Sunday, 28 January 2024

The class of '68 part 5 teachers and possibilities


Poundswick High School Lower School, 1982
Now most of us can look back on teachers who were very special. 

They come in all sorts of shapes and sizes, from the larger than life and eccentric ones who sweep you along to the quiet and thoughtful who radiate calm confidence and bring that out in you. 

And then there are all the variations in between.  True as the critics of state education delight in shouting there are a few who were unsuitable, some who had no idea how to communicate and one I met who was a downright bully.  But they were the real exceptions.  In thirty-five years of teaching in inner city schools and of course those years when I was on the receiving end all but a handful of the people who chose to stand in front of a class were all that you could want from a teacher.

Some of the Class of '68, 1968
I remember Norman Parry, who left elementary school, spent years in the Direct Works Department of Manchester Corporation before becoming a metal worker teacher at Oldwood Secondary School.  He was much loved by generations of students and by us younger teachers who marvelled at the way he drove his motorbike up and down the corridors of the school with little regard for authority.

Many of his generation who made such an impact on me as I began teaching were men and women who had seen active service in the last world war and were determined that they were going make a difference in the post world war. Men like Austen who had flown fighter bombers off aircraft carriers, ran a very successful part time optician’s business but made his main job that of teaching maths in Wythenshawe.

And a generation later we the class of ’68 were fortunate in having so many at Crown Woods.  My  three history teachers, all of my English ones and many others who came my way were excellent communicators, and caring individuals who unlocked the doors to new worlds and above all gave me a love of learning that I have never lost.

I remained in awe of Mrs Hussein whose rapid delivery of events of the 18th and early 19th century left us tired and desperate fearing not to look out of a window lest we lose fifty years of European history.  All of which was in direct contrast the slow delivery of Mr Levine who would sit and throw out the “big idea” about Gladstone or Disraeli and then seek to weave subtle arguments which while they were entertaining were also powerful examples of how to develop A level history essays. And in amongst all this was the equally powerful presence of Mr Naismith who managed to mix style and delivery with a deep knowledge which always ended with a flourish as he tore up his teaching notes at the end, as if to say “here another original and fresh lecture” which would not be brought out for another trip next year.

Michael Marland
And then there was Michael Marland Head of English and later Director of Studies. His was a dominant presence in my years at the school.  His quiet manner was as effective in one of those last classes with a bottom set Year 9 group on a Friday afternoon as when exploring the comic side of Shakespeare’s Henry IV with his lower sixth on a Tuesday before lunch.

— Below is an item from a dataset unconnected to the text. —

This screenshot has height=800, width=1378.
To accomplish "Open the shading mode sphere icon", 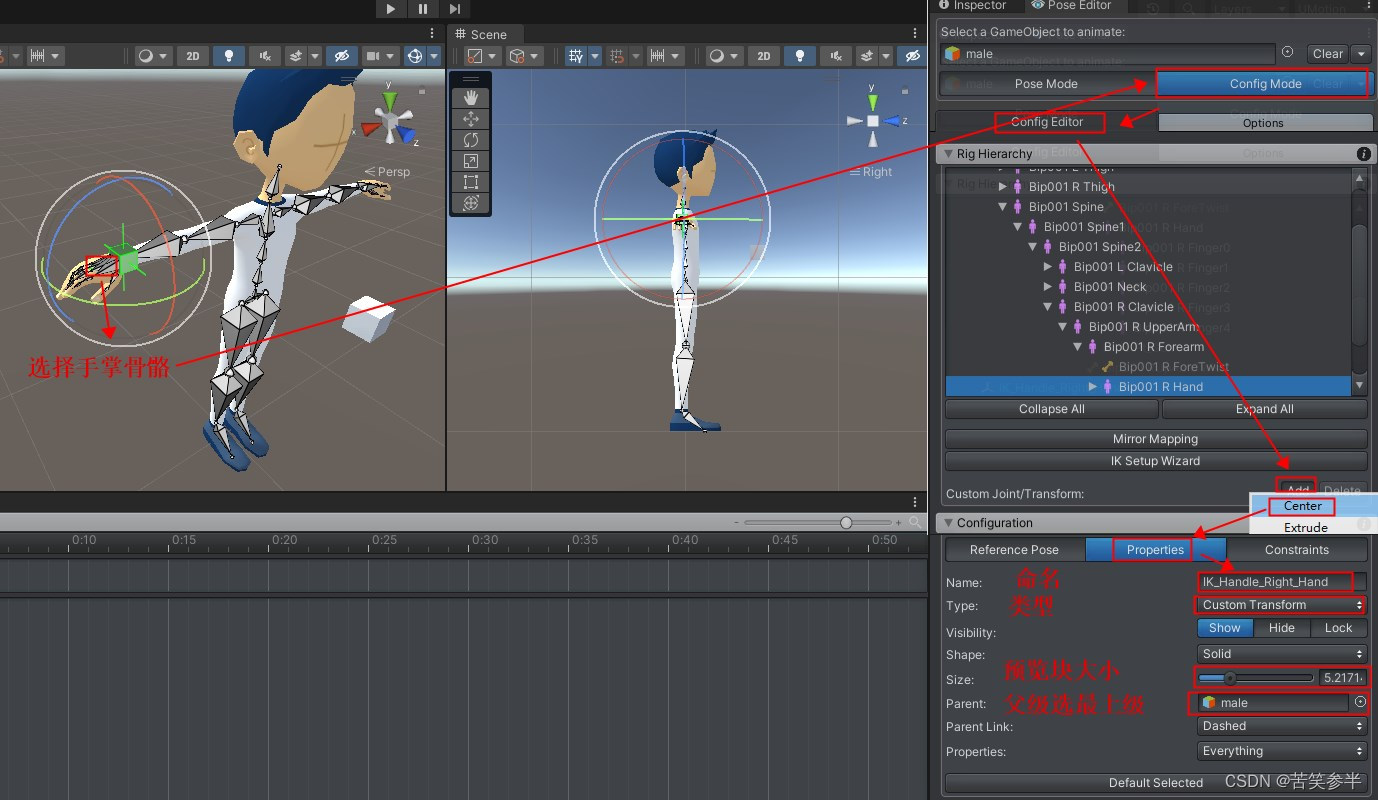I will coord(716,56).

Looking back what I treasure most was his sense that all of us were important and that however ungainly we expressed ourselves and “got it wrong” there was merit in what we said and his job was to take us forward and bring out our talents.

It was a quality which on more than one occasion led him to persuade me in to doing something “dramatic” that at best I was uneasy with and at worst just didn’t want to do.  Like the performance of Pinter’s “The Last to Go” which he and I did at one the evenings of prose and poetry hosted by the English Department.  Now being asked to do the five minute conversation between a barman and newspaper seller in front of an audience was daunting enough, but to actually have to do it with Mr Marland made you feel very special.

Some of the Class of '68, 1965
And when you had been chosen to be part of one these events there was a real sense that there was no way of getting out of it.  I well remember another such evening, which was to be a collection of 18th century readings and music performed at Ranger’s House on Blackheath to  invited audiences.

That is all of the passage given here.